Edit: Generational garbage collectors can defragment the nursery when copying the long-lived objects into the next-generation region.

Some advantages of a stackless design: no arbitrary limit on stack size (no stack overflow, just out-of-memory), can run many more threads as each one does not need to reserve a stack. However not having a stack means having an assembly language runtime on every platform. It would be much easier to get portability of the languages compile target was 'C'.

NodixBlockchain commented 3 years ago

Original Author: @shelby3
Original URL: https://github.com/keean/zenscript/issues/35#issuecomment-353015132
Original Date: Dec 20, 2017, 3:44 AM CST


@keean, generational GC doesn't defragment what is no longer allocated when the tracing and copy collection runs, which will be the usual case for most that is allocated. Thus, you're incorrect in the sense that defragmentation implies a cost. Yet I'm repeating myself.

Some advantages of a stackless design: no arbitrary limit on stack size (no stack overflow, just out-of-memory), can run many more threads as each one does not need to reserve a stack. However not having a stack means having an assembly language runtime on every platform. It would be much easier to get portability of the languages compile target was 'C'.

I specifically wrote upthread that a stack would still be employed for the call stack.

NodixBlockchain commented 3 years ago

Original Author: @keean
Original URL: https://github.com/keean/zenscript/issues/35#issuecomment-353018068
Original Date: Dec 20, 2017, 3:55 AM CST


@shelby3 wrote:

generational GC doesn't defragment what is no longer allocated when the tracing and copy collection runs, which will be the usual case for most that is allocated. Thus, you're incorrect. Yet I'm repeating myself.
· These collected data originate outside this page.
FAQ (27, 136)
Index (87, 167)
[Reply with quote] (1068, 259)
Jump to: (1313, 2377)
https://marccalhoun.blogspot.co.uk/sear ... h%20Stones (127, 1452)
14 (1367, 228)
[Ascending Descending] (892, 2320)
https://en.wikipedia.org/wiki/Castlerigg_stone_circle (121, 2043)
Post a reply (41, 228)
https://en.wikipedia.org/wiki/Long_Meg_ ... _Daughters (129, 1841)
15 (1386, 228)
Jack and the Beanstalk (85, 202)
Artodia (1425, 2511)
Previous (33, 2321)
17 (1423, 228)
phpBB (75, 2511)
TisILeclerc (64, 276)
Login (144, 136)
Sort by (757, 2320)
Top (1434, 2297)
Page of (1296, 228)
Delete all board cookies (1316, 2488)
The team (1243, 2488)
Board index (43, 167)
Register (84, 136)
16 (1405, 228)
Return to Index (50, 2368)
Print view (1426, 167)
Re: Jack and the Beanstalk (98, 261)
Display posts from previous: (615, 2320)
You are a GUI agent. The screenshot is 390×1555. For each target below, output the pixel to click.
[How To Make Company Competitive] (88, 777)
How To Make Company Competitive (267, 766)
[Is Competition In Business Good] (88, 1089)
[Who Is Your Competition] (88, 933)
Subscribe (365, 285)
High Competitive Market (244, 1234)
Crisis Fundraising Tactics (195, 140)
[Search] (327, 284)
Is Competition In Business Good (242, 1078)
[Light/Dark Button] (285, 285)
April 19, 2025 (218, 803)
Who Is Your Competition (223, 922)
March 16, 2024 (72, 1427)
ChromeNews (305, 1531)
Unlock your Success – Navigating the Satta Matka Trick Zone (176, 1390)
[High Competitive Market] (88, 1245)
This discusses nursery fragmentation in a generational garbage collector:

http://www.mono-project.com/docs/advanced/garbage-collector/sgen/

NodixBlockchain commented 3 years ago

Original Author: @keean
Original URL: https://github.com/keean/zenscript/issues/35#issuecomment-353019681
Original Date: Dec 20, 2017, 4:01 AM CST


You could eliminate fragmentation in the nursery by not allowing pinned objects, and completely cleaning out the nursery on a GC run. This has the disadvantage of copying some short lived objects into the second generation that should not be there, which will increase the fragmentation of the second generation, as these objects would be discarded soon after, it also wastes time copying objects that are likely to be discarded soon.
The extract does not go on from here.